Support Questions
Find answers, ask questions, and share your expertise

Sqoop incremental import for teradata

Sqoop incremental import for teradata

Rising Star

How can we use incremental import in sqoop for Teradata with --connection-manager org.apache.sqoop.teradata.TeradataConnManager? it seems sqoop --incremental option is not working for TeradataConnManager. Below is the statement from Teradata connector user guide from Hortonworks.

9414-sqoop.png

Please help.

3 REPLIES 3
Highlighted

Re: Sqoop incremental import for teradata

Rising Star

Can anyone help ?

Highlighted

Re: Sqoop incremental import for teradata

Super Collaborator

More info is needed. If you post your command, perhaps someone can help. Also, you did not say what you mean by "not working".

Highlighted

Re: Sqoop incremental import for teradata

Rising Star

We can take below approach for incremental import in Hive or HDFS which is mentioned in Hortonworks document. In this approach we assume that each source table will have a unique single or multi-key identifier and a “modified_date” field is maintained for each record – either defined as part of the original source table or added as part of the ingest process. This approach is based on four main phase as describe below.

1. Ingest: Complete data movement from the operational database (base_table) followed by change or update of changed records only (incremental_table). (Step 1 to Step 4)

2. Reconcile: Create a single view of the base table and change records (reconcile_view) to reflect the latest record set. (Step 5)

3. Compact: Create a reporting table (reporting_table) from the reconciled view. (Step 6)

4. Purge: Replace the base table with the reporting table contents and delete any previously processed change records before the next data ingestion cycle, which is shown in the following diagram. (Step 7 and Step 8)

Below is the sqoop commands for implementation:

Step 1 :

sqoop import --connection-manager org.apache.sqoop.teradata.TeradataConnManager --connect jdbc:teradata://**.***.***.***/DATABASE=***** --username **** --password **** -table emp2 --target-dir /user/aps/poc/base_table -m 1

Step 2 :

CREATE TABLE base_table (emp_id string, emp_name string, mob_no string, create_time string) ROW FORMAT DELIMITED FIELDS TERMINATED BY ',' LOCATION "/user/aps/poc/base_table";

Step 3 :

sqoop import --connection-manager org.apache.sqoop.teradata.TeradataConnManager --connect jdbc:teradata://**.***.***.***/DATABASE=***** --username **** --password **** --target-dir /user/aps/poc/incremental_table --query "select * from emp2 where emp_id > 12 AND \$CONDITIONS" -m 1

Step 4:

CREATE EXTERNAL TABLE incremental_table (emp_id string, emp_name string, mob_no string, create_time string) ROW FORMAT DELIMITED FIELDS TERMINATED BY ',' LOCATION "/user/aps/poc/incremental_table";

Step 5 :

CREATE VIEW reconcile_view AS SELECT t1.* FROM (SELECT * FROM base_table UNION ALL SELECT * FROM incremental_table) t1 JOIN (SELECT emp_id, max(create_time) max_modified FROM (SELECT * FROM base_table UNION ALL SELECT * FROM incremental_table) t2 GROUP BY emp_id) s ON t1.emp_id = s.emp_id AND t1.create_time = s.max_modified;

Step 6 :

DROP TABLE reporting_table;

CREATE TABLE reporting_table AS SELECT * FROM reconcile_view;

Step 7 :

DROP TABLE base_table;

CREATE TABLE base_table AS SELECT * FROM reporting_table;

Step 8 :

hadoop fs -rm -r /user/aps/poc/incremental_table/*

The tables and views that will be a part of the Incremental Update Workflow are:

base_table: A HIVE Local table that initially holds all records from the source system.
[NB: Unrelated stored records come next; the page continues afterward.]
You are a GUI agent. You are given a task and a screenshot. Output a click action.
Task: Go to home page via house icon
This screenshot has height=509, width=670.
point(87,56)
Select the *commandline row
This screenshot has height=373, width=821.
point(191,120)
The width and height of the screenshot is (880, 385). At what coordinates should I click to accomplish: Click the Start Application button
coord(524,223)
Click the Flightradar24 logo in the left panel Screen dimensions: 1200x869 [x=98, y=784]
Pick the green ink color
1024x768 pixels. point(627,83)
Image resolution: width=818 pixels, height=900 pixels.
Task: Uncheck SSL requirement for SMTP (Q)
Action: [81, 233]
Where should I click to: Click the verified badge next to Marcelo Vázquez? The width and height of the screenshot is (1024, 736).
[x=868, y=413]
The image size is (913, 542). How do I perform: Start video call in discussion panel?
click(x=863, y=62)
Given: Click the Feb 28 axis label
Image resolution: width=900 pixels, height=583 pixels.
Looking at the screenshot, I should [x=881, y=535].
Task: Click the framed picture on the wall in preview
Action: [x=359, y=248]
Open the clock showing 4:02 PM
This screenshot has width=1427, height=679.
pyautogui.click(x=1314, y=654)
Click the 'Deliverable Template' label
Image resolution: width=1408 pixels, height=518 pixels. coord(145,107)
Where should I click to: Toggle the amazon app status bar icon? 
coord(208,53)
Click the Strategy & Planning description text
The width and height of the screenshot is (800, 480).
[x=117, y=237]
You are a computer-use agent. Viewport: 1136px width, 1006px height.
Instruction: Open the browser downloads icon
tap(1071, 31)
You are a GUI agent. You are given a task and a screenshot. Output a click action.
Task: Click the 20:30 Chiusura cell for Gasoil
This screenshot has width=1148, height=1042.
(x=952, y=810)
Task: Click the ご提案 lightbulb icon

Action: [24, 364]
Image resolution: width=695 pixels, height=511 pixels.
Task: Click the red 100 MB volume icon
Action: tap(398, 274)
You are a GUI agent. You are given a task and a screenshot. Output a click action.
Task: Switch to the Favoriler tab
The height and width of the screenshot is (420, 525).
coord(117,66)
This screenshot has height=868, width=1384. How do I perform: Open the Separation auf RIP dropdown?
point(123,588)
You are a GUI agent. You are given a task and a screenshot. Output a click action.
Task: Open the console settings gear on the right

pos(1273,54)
After the initial processing cycle, it will maintain a copy of the most up-to-date synchronized record set from the source. At the end of each processing cycle, it is overwritten by the reporting_table .

incremental_table: A HIVE External table that holds the incremental change records (INSERTS and UPDATES) from the source system. At the end of each processing cycle, it is cleared of content .

reconcile_view: A HIVE View that combines and reduces the base_table and incremental_table content to show only the most up-to-date records. It is used to populate the reporting_table .

reporting_table: A HIVE Local table that holds the most up-to-date records for reporting purposes. It is also used to overwrite the base_table at the end of each processing run.

We have to wait each step to complete for going to next step. We can maintain this using Unix shell or oozie. I have checked one case in the above example which is working fine. This approach is a bit complex compare to sqoop incremental option .